# Source document
=== Begin Enclosure ===
Economic View It’s an Election, Not a Revolution By TYLER COWEN NYT: February 17, 2008
It has become common wisdom that the battle for the presidency is all about the economy...Fundamentally, democracy is not a finely tuned mechanism that can be used to direct economic policy as a lever might lift a pulley. The connection between what voters want, or think they want, and what ultimately happens in the economy, is far less direct.
Voters may be concerned about the economy, but there is little evidence that the electorate, as a whole, really wants to engage in close consideration of economics. The current campaign season is a case in point...
On the Republican side, the situation is no better. The candidates have generally sought to cloak themselves in the mantle of Ronald Reagan, emphasizing his conservative principles, particularly his disdain for big government. But they might have stressed how President Reagan improved funding for the Social Security system or how he engineered what was then the largest tax increase in American history. In fact, the economic policies of his administration and that of Bill Clinton were marked by more continuity than change — and it is no accident that both administrations were happy to work with Alan Greenspan...
A Democratic president may propose more spending on social services, but most of the federal budget is on automatic pilot. Furthermore, even if a Republican president wanted to cut back on such mandates, the bulk of them are here to stay.
Yes, the election does matter. Even small differences on economic issues affect millions of Americans. But the record of the Bush administration should prove sobering to all those who expect the American political economy to turn around in the next four years.
Many conservative and libertarian economists supported President Bush, thinking they would be getting policy drawn from the work of Milton Friedman and Martin Feldstein, two respected market-oriented economists. Instead, in economics, the Bush years have brought an increase in domestic government spending, and some poorly-thought-out privatization plans. For all the talk of an extreme right-wing revolution, government transfer programs like Social Security and Medicare have continued to grow. And despite big mistakes involving the Iraq war, Mr. Bush wasn’t punished by voters in 2004.
Of course, an administration can make big economic changes. The New Deal brought about a revolution in economic policy — but those were special circumstances. The United States was in a very deep depression, and the concept of economic planning was sweeping the world. That period is an exception; it does not reflect the general tendency of the American political system, which usually operates by checks and balances. Shifts in economic policy are usually quite moderate.
=== End Enclosure ===
# Collected material
=== Begin Enclosure ===
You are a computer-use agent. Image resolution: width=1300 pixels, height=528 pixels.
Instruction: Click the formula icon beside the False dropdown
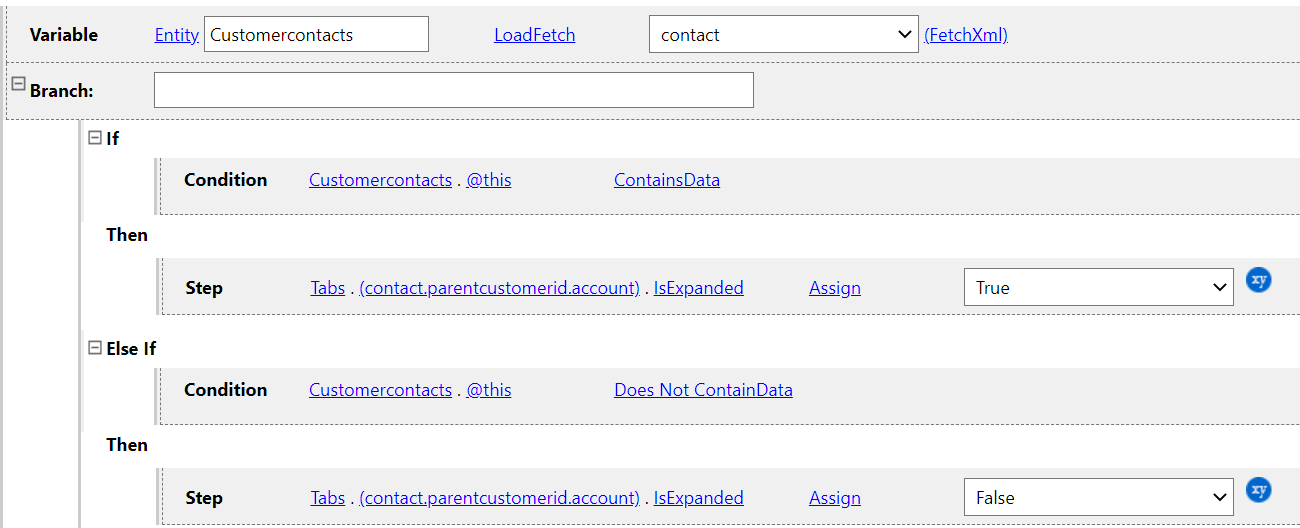click(x=1259, y=490)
=== End Enclosure ===
# What this task involves
In the column on the election and the economy, which two economists did conservative and libertarian supporters of President Bush expect his policy to draw from?

# Response for this exercise
Milton Friedman and Martin Feldstein.